In the middle of COVID-19, I met my now husband Peter Shangraw, standing here with us today. He’s a single dad who’s raised two incredible children all on his own. The children’s biological mother has been absent most of their lives, as she has spent the last 20 years struggling with severe addiction. Peter is also a multi-generational Vermonter, who was raised by his Mom, Kay, and his Father, Dennis Shangraw, – he’s one of four boys that all grew up in rural Williamstown, Vermont. Peter’s father was a truck driver, known for his ability to work 80-100 hours a week. Peter’s mother, Kay, was a dedicated nurse until she retired just last year.

Peter and I, by complete accident in the middle of the pandemic started a now, nearly, million-dollar business called Bergamot + Amor in Williamstown, where we hand make luxury leather goods and ship them all over the world. We started our business out of Peter’s garage, but quickly outgrew that space. In 2023, we closed on two abandon properties right downtown in Williamstown, VT on Route 14. The buildings are the last of any historic commercial buildings left in the village and require, what we are now learning, is extensive work to make them up to “current code.”

“I’m hoping this isn’t the first time you’re hearing from a small business owner.”
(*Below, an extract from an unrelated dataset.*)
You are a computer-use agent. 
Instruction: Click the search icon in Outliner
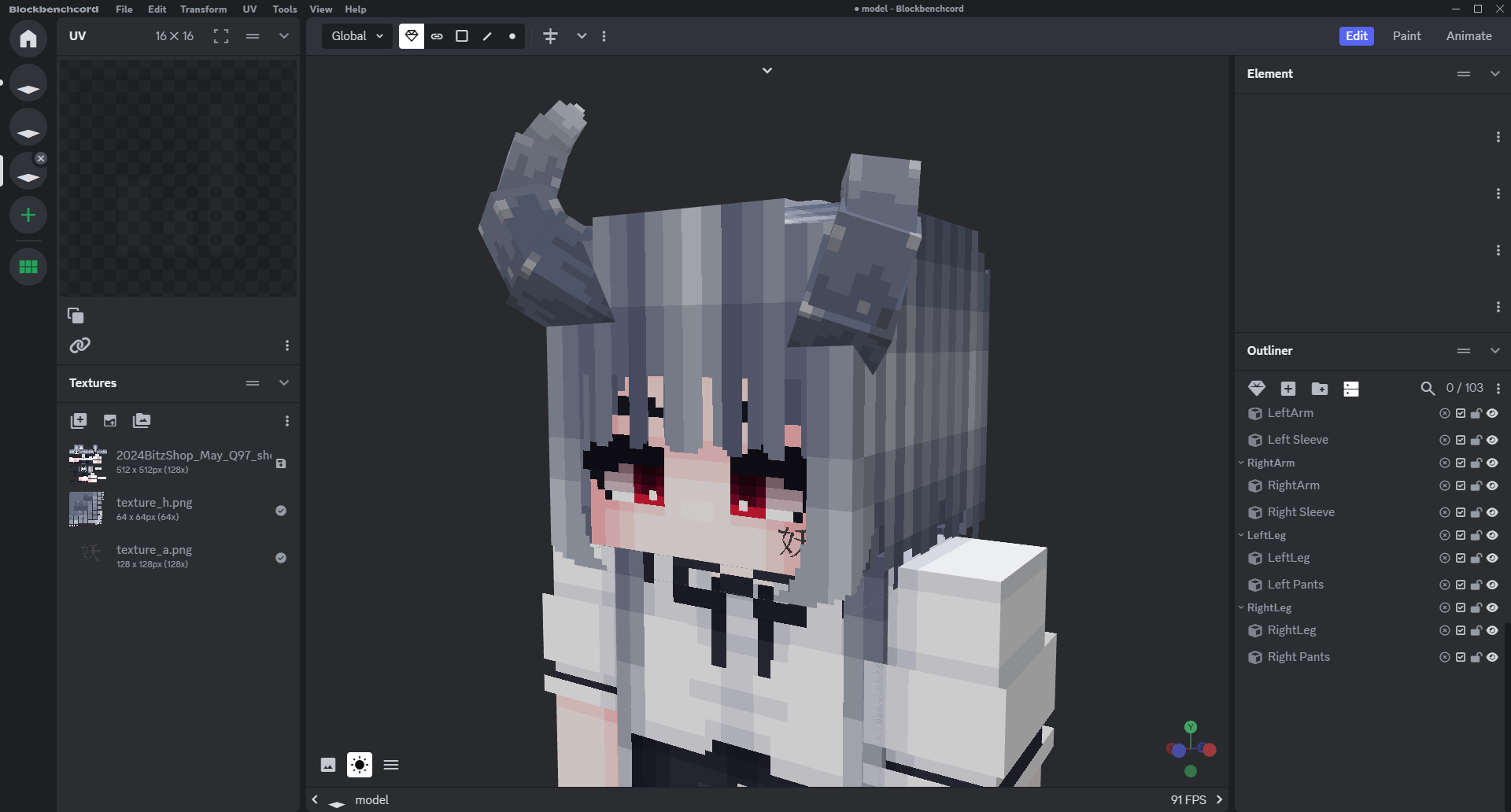click(x=1428, y=389)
Peter and I have worked 7 days a week, for the last 3.5 years, 16-hour workdays, while our kids grow up. We have sacrificed taking days off, or any vacations to pay for the buildings in town and their continuous upkeep, with the goal of reviving a small town, and promoting tourism to Vermont in hopes that Williamstown can not only build a better reputation for itself, but also survive post pandemic. 

The taxes that our business is seeing monthly to the state, biweekly in payroll, and built into every transaction we take, on top of increasing property taxes, and the endless permitting and fees to upgrade our building to meet “current fire code,” state code, and ADA compliancy after over 100 years of no upgrades is bankrupting our small business. Since our business started in 2022, we have paid $141,915.73 in taxes to the State of Vermont. That’s a price tag that Peter and I’s take-home salaries combined have yet to meet. We employ eight incredibly smart and motivated Vermonters, some that started with us as kids, making three times what I did at their age, just starting out in the workforce with zero previous job experience ever and who are still considered dependents.
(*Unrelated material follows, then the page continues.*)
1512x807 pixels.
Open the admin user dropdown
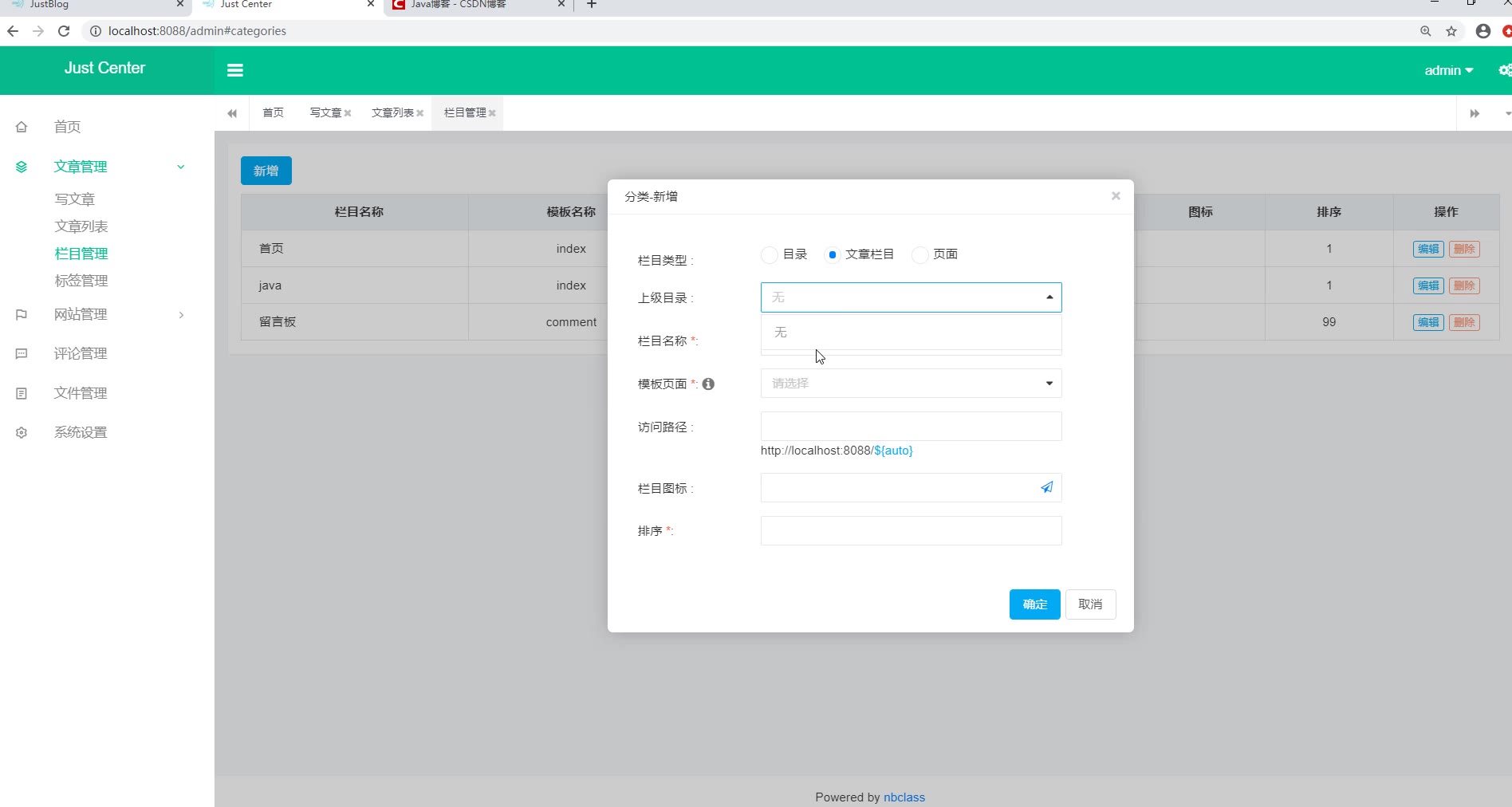point(1448,70)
I’m here today because I voted for a large majority of you, and I’m let down and hurting, and I’m defeated just like thousands of other Vermonters and small business owners.

Democrats, Republicans and Progressives alike, and I wanted to look you all in the face and introduce myself, so when you go to vote bills in, such as the new corporate tax bill or raise payroll taxes to support items in the state general fund you have a face to remember and hundreds of others to think about. Not to mention the huge property tax hike we’re facing.
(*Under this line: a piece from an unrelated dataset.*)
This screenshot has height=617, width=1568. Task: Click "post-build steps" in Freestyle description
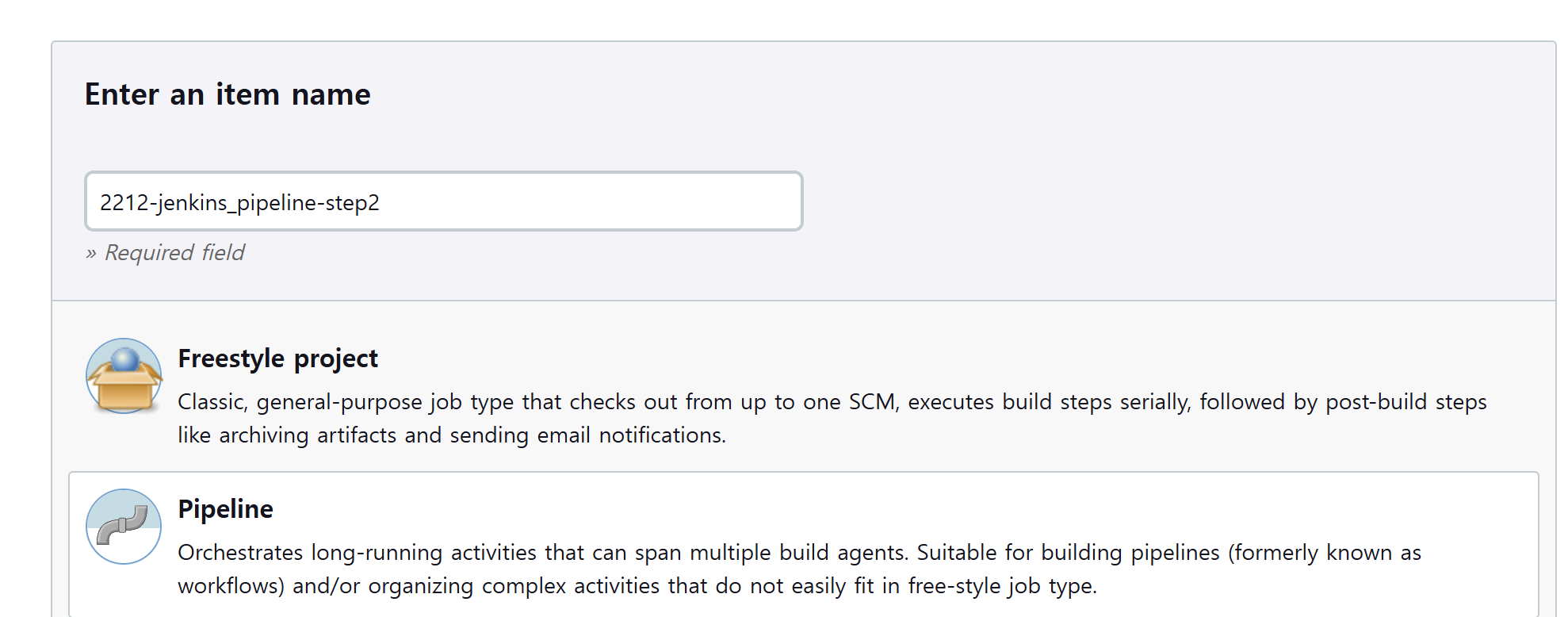point(1405,402)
I’m asking you, our state government. How do we survive when we don’t have pockets as deep as the big corporations? How do we continue to build back better and lift our community up without having to accept a high interest loan or borrow some crazy amount of money or learn how to write grants? We can’t afford to hire additional help, we work non-stop to sustain, between the cost of living constantly increasing and us having to skip our own paychecks to make sure the lights stay on in our workshop, we are drowning. 

I’m reaching out because not only do we need help, but I’m hoping this isn’t the first time a small business owner has taken the time to explain how these “small hikes” in taxes are truly killing the working-class Americans and suffocating the American dream, messages and motivational pushes that I was fed for breakfast as a kid, now feel further out of reach than they ever have. I don’t want to sit at home and collect food stamps.

I want to work and continue to create jobs and offer housing, and be a part of the solution, not the problem, but we are learning daily, that in this state it’s easier to give up, than to keep fighting. Small businesses all around our state are folding, and I fear we might be next. These taxes are killing us. Please. Stop taxing the middle class, or in a year the middle-class won’t exist.